Comme à son habitude, Henri Chalet joue de l’espace que lui offre
l’écrin de la Cathédrale, dispose et distribue son chœur dans des
configurations miroitantes ; désir de donner du mouvement, de moduler et
adapter l’acoustique mais aussi nécessités musicales : pièces faisant
appel au chœur dans sa totalité, pièces pour chœur double, ou encore
pour formation restreinte. La polyphonie évolue ainsi dans une couleur
vocale régénérée au fil du programme. Orgue délicieux distillé par Yves
Castagnet dans un même allant et en parfaite symbiose avec l’Ensemble.
La variété même du programme, la grande qualité et l’investissement des
interprètes avec des voix bien plus que simplement ravissantes invitent
tant au recueillement qu’au plaisir musical.

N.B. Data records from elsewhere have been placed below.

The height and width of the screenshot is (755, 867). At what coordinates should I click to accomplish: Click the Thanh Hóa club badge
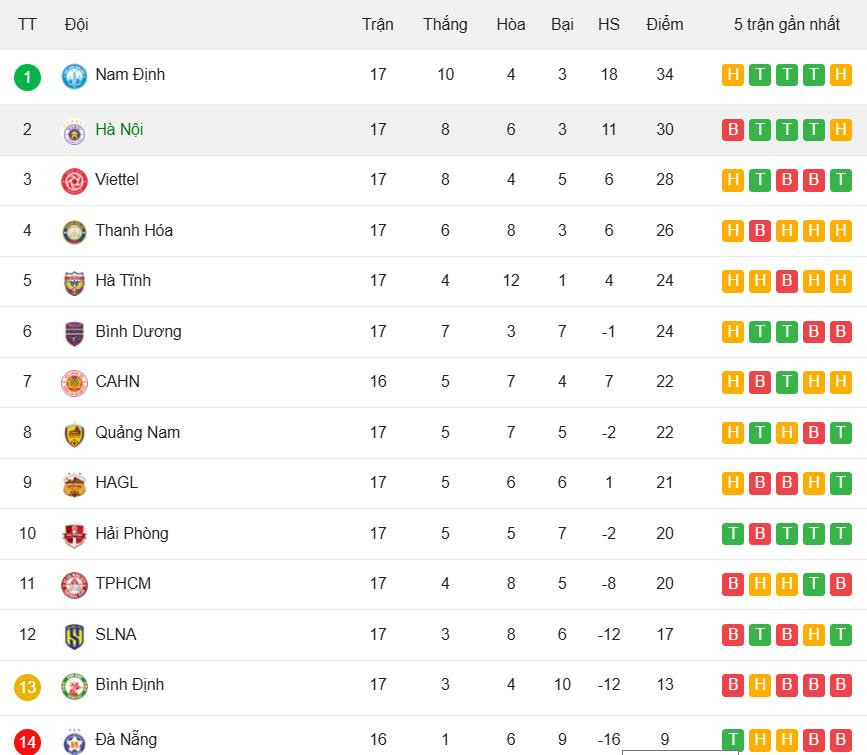click(x=74, y=232)
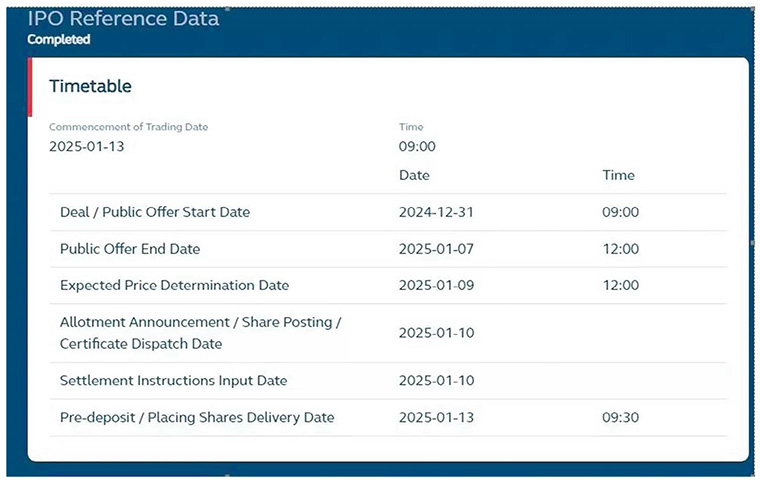Click the Time column header in table
The width and height of the screenshot is (760, 484).
(x=618, y=175)
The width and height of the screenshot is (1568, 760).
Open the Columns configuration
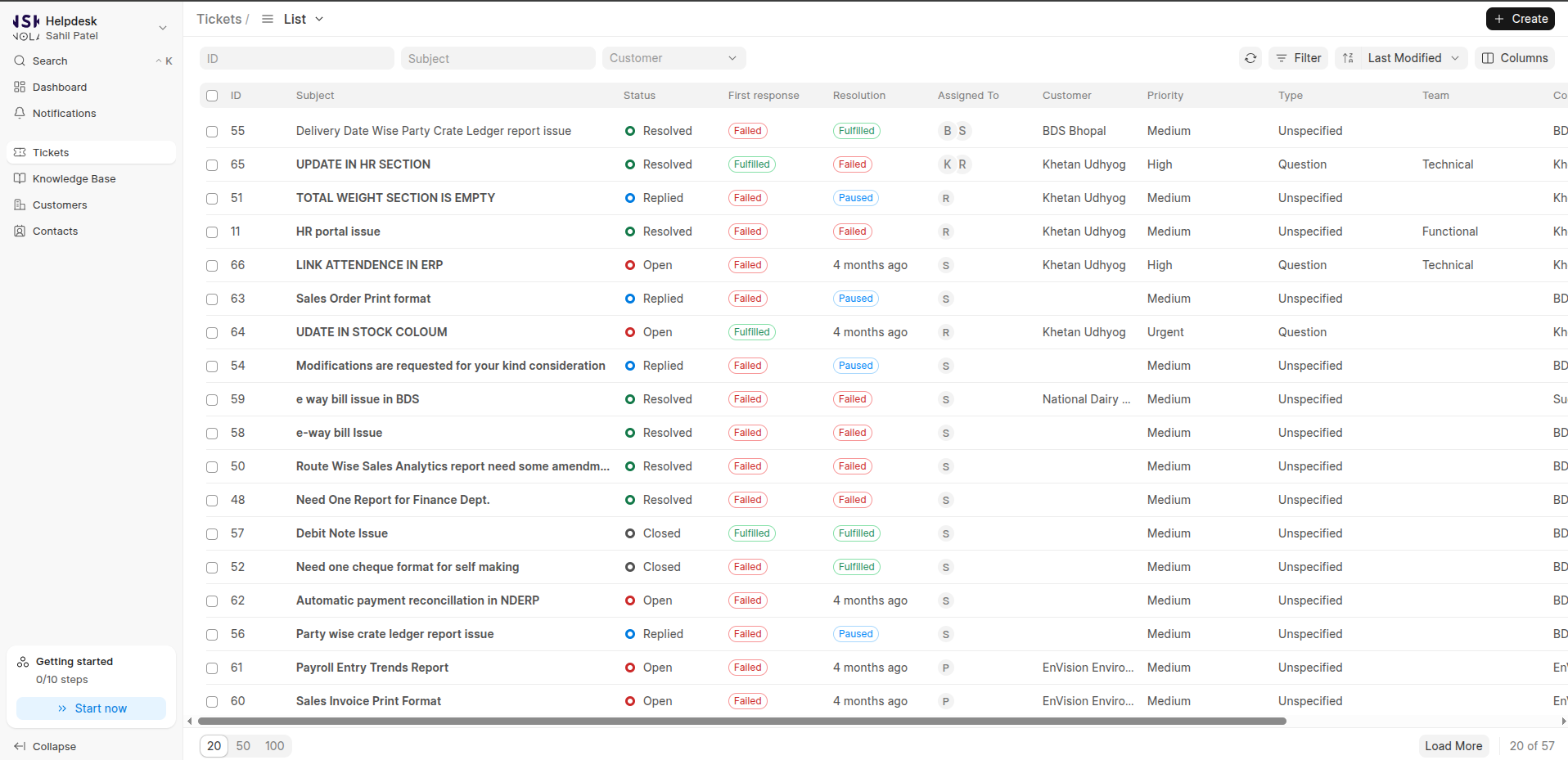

Les harmonies subtiles de la Renaissance rebondissent et s’enchevêtrent
à perfection dans les deux Ave Maria de Thomas Luis de Victoria ; L’Ave
Maria Stella écrit en 1611 par Monteverdi est un vrai délice avec le jeu
d’écho du chœur central et de deux quatuors éloignés dans le transept ;
sa Cantate Domino un moment d’allégresse ; la Messe de Hassler se
décline avec poésie et inspiration, tout comme le Sancta Maria et le
Beata Es Virgo de Gabrielli, et le Osculetur me de Roland de Lassus.
Perfections polyphoniques également dans l’art du contrepoint ici
rehaussées par l’adjonction de quatre pièces contemporaines, commandes
récentes de La Maitrise à quatre compositeurs. Parenthèses musicales aux
langages orientés vers un chromatisme assumé et les frottements
dissonants, mais toujours sans excès comme le beau et captivant Nigra
Sum (2001) de Caroline Marçot, le très récent Sacre du Royaume (2013) de
Charpy ou encore La Femme Revêtue de Soleil de Reverdy. Quel plaisir
enfin avec O Notre Dame Du Soir pour chœur de femmes et orgue dans
lequel les dissonances s’assemblent discrètement avec pertinence pour
laisser progressivement place à un chromatisme harmonique et mélodique
fluide d’une grande beauté, plaisir éminemment doublé par la présence à
la console de l’instrument du compositeur en personne, à savoir Yves
Castagnet.
En résumé, ce concert, l’un des derniers de la saison 2016-2017, aura
été à la hauteur de cette année fructueuse et riche en instants de
grâce, aboutissement profondément musical d’un travail exigeant, soigné
et constant dans la qualité des réalisations proposées depuis septembre
: Ensemble Vocal qui, dans sa totalité nous a offert un bien beau
parcours et nous aura régalé de voix toujours florissantes et
singulières ; Henri Chalet en chef accompli qui aura délivré une
direction adroite, habile et convaincue ; Yves Castagnet en
instrumentiste supérieur qui aura dispensé le juste essentiel de son art
remarquable. Merci.
Jean-Paul Bottemanne
Lexnews a écouté
pour vous... Concert du 4 mai 2017, Mikhail Rudy, Collège des Bernardins
Pour sa quatrième venue depuis 2009
sous la voûte de la nef du Collège des Bernardins, Mikhail Rudy, classé
à juste titre parmi les vingt plus grands pianistes par le BBC Music
Magazine, s’est fait le chantre sincère et humble de la Liberté avec un
programme de choix et d’excellence. De par son jeu limpide dans une
virtuosité assumée, son adhésion totale à l’art musical s’est propagée
dans les rangs d’une audience captivée au-delà de ses espérances.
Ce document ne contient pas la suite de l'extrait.